Los valores nos hacen elegir entre personas, etnias o grupos necesitados de defensa. Nos hacen luchar contra ideologías juzgadas dignas de rechazo: ultraderecha, nacionalismos fanáticos, fundamentalismos religiosos o, en otros casos, contra mafias de cualquier tipo, dominio y opresión de unos países sobre otros, explotación laboral de los niños, hambre en el mundo, etc. Es decir, nos hacen tener una identidad calificada en su intimidad profunda con el sello de la moralidad.
Por tanto, la moralidad es un ingrediente esencial de toda identidad personal o institucional. En consecuencia, la identidad que se va conformando gracias a nuestro proyecto de vida, tiene fuerza integradora para hacer que nuestra subjetividad no esté errante, cambiando continuamente de unas ideas y deseos a otros y sin sustancia.
El componente moral de los valores nos hace tener, en lugar de una identidad vaga y adjetiva como identidad heterónoma siempre a remolque de otros, una identidad individual bien constituida, noble, fuerte, tolerante y flexible, mediante la inteligencia discriminadora de los auténticos valores y la compasión universal.
De aquí se deduce que la parte moral es la dimensión de nuestra persona que la puede constituir en una auténtica identidad feliz.
La dimensión más fuerte del "sí-mismo" que determina nuestro proyecto final de felicidad está constituida, por tanto, por valores.
Esta parte integradora de la identidad está constituida por la estima de sí junto a la solicitud por el otro, indisociable de la primera.
Según Aristóteles esta estima de sí y solicitud o estima del otro, constituía la base de la amistad que era para él la fuente de auténtica felicidad.

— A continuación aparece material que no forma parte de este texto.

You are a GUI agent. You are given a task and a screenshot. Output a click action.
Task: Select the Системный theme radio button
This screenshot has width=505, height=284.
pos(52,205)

Según Ricoeur, lo que llamamos "corazón" es la síntesis de la dimensión afectiva que resume a su vez, las dimensiones del conocimiento y de la acción, siendo algo intermedio entre la felicidad y el deseo.
El "corazón", al abarcar las síntesis de las dos dimensiones restantes del ser humano, a saber, la del conocimiento y la de la praxis o acción, es el centro electivo que, cuando "mira" al ideal de "vida buena" nos remite a la consecución de la felicidad mediada por la justicia, la cual es necesario intentar realizar poco a poco en nuestra vida y en la sociedad mediante el conocimiento y la acción libre y responsable. El ser humano busca permanecer en el ser: es lo que Spinoza llamaba el "conatus" o "afirmación originaria" de todo ser.
Esta afirmación originaria es un modo de ser de la libertad y se ha de desarrollar en el auténtico desenvolvimiento ético de esta libertad en relación de aprecio y respeto de sí mismo y de los demás.
De este modo el "permanecer" auténticamente en el ser o "conatus" depende de la consecución de una auténtica identidad integrada humana y socialmente. Depende de la plenitud de nuestra identidad. De esta plenitud, a su vez, depende el que nos sintamos profundamente -y no superficialmente como es generalmente el caso- felices y realizados.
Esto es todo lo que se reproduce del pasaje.